From Wikipedia, the free encyclopedia
Jump to navigation Jump to search

Bobby Evans
Personal information
Full name Robert Evans[1]
Date of birth (1927-07-16)16 July 1927
Place of birth Glasgow, Scotland
Date of death 1 September 2001(2001-09-01) (aged 74)
Place of death Airdrie, Scotland
Playing position(s) Right half / Centre half
Youth career
1944–1946 Celtic
Senior career*
Years Team Apps (Gls)
1946–1960 Celtic 384 (9)
1960–1961 Chelsea 32 (0)
1961–1962 Newport County 31 (0)
1962–1963 Greenock Morton 31 (0)
1963–1965 Third Lanark 7 (1)
1965–1968 Raith Rovers 78 (0)
Total 563 (10)
National team
1948–1960 Scotland 48 (0)
1948–1960 Scottish League XI 25 (0)
1958[2] SFL trial v SFA 1 (0)
1959[3] SFA trial v SFL 1 (0)
Teams managed
1961–1962 Newport County
1964–1965 Third Lanark
* Senior club appearances and goals counted for the domestic league only

Robert Evans (16 July 1927 – 1 September 2001) was a Scottish football player and manager, most notable for his time with Celtic.


Evans began playing football for Glasgow Junior side Pollok FC. He then joined Celtic during 1944 from another Glasgow junior side St.

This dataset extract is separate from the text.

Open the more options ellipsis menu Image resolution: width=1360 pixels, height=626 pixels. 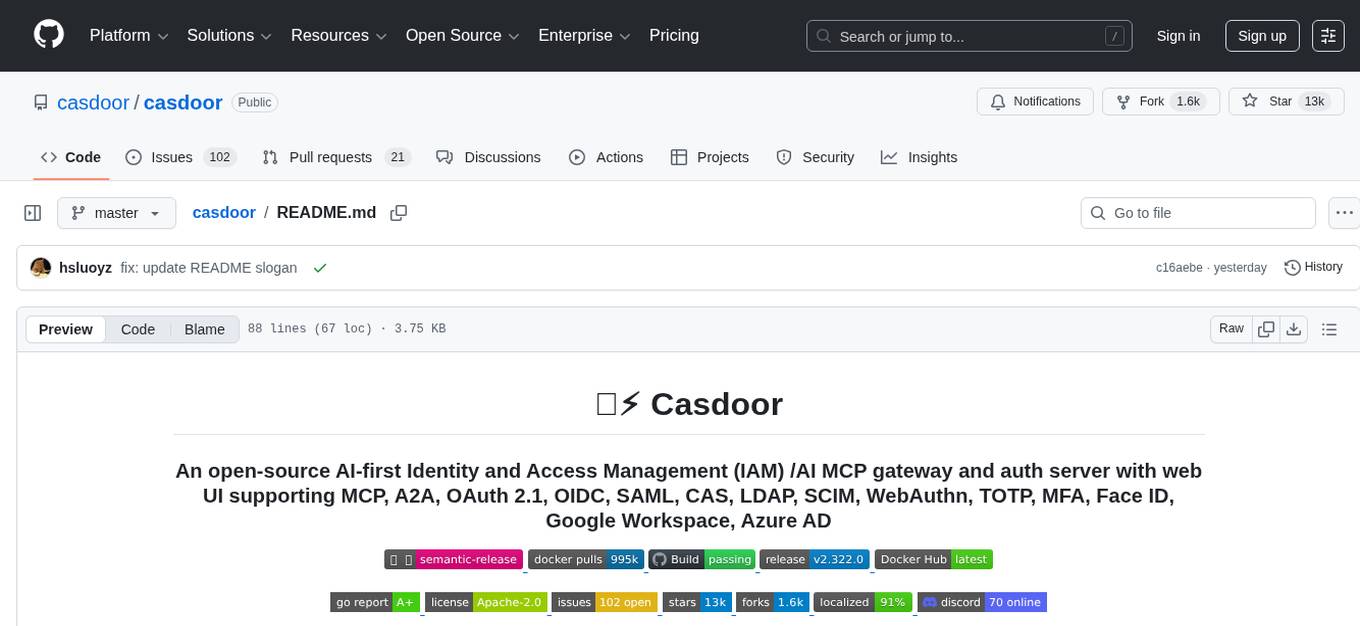coord(1344,212)
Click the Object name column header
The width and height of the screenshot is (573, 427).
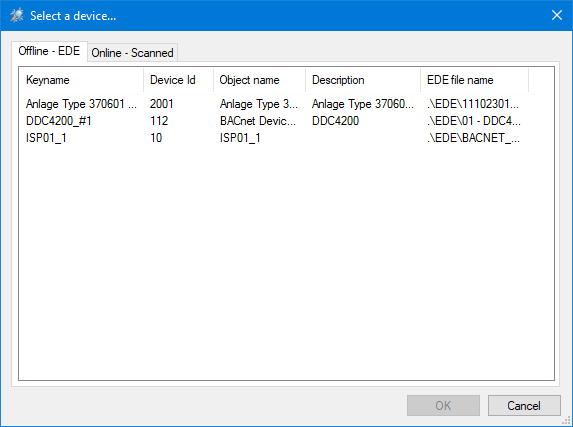[259, 80]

Anthony's. He started out as a forward, but it was not until manager Jimmy McGrory moved him back to right-half that Evans became a Celtic great.[4] Unmistakable with his red hair, he was probably the first to wear his shirt out of his shorts, his trademark. His stamina, determination and sheer will-to-win were regarded by many[who?] as exceptional.

Celtic's long-awaited Scottish Cup victory of 1951 and the historic Saint Mungo Cup win of the same summer gave Evans his first taste of major success. He then went on to give the sustained performance of a lifetime throughout the unexpectedly triumphant Coronation Cup run two years later.[4] In the final, Evans was regarded by many[who?] as simply sublime, as he played the great Lawrie Reilly out of the game and fittingly instigated the move that led to Jimmy Walsh's clinching strike in the 2–0 defeat of favourites Hibernian.

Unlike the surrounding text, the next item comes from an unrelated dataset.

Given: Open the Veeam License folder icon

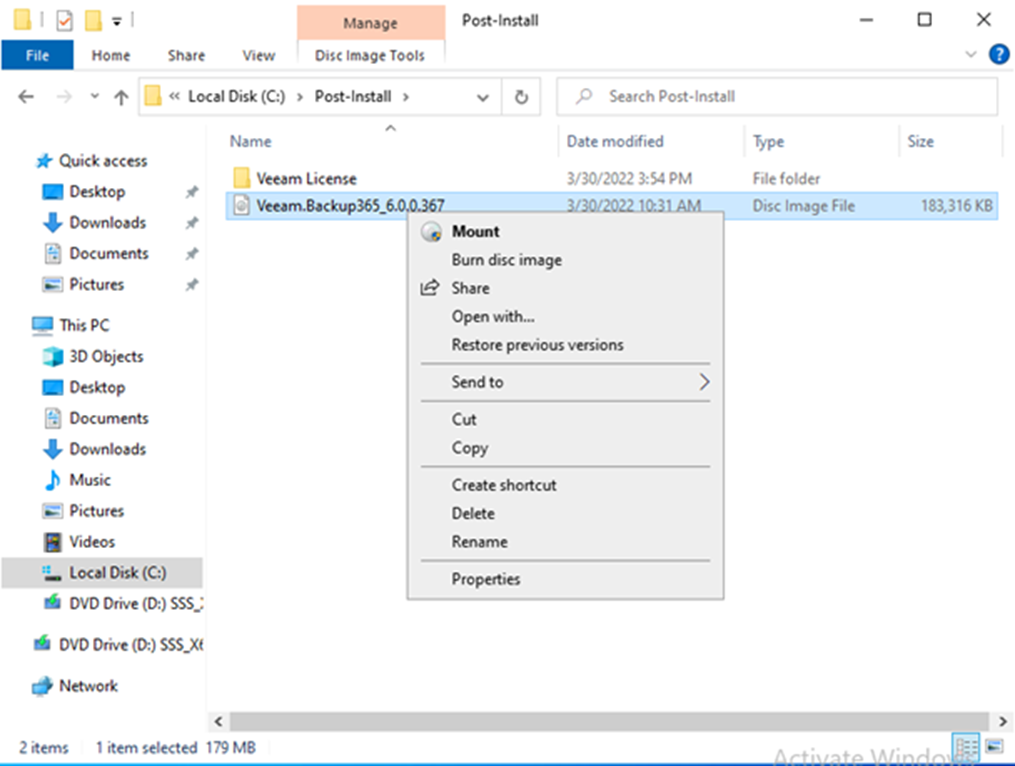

Evans was the first Celtic captain to lift the Scottish League Cup in 1956 and he famously helped defend it a year later against Rangers in the final that became known as Hampden in the Sun.[4] He made 535 appearances for Celtic and scored 10 goals in 16 years with the club. During this time he won 48 caps for Scotland. Evans also won 25 caps for the Scottish League XI,[5] the most of any player.[6]

Evans left Celtic in 1960, heading south to Chelsea, where he played for one season before being appointed player-manager of Newport County.[7] He returned to Scotland in a playing capacity with Greenock Morton in 1962, then joined Third Lanark as a player with coaching duties in 1963. He was promoted to manager in June 1964 but left after a difficult 1964–65 season. He played with Raith Rovers for two further years. He played for them as they won promotion from Division 2 to Division 1 in 1967 before retiring at the end of that year, at the age of 39.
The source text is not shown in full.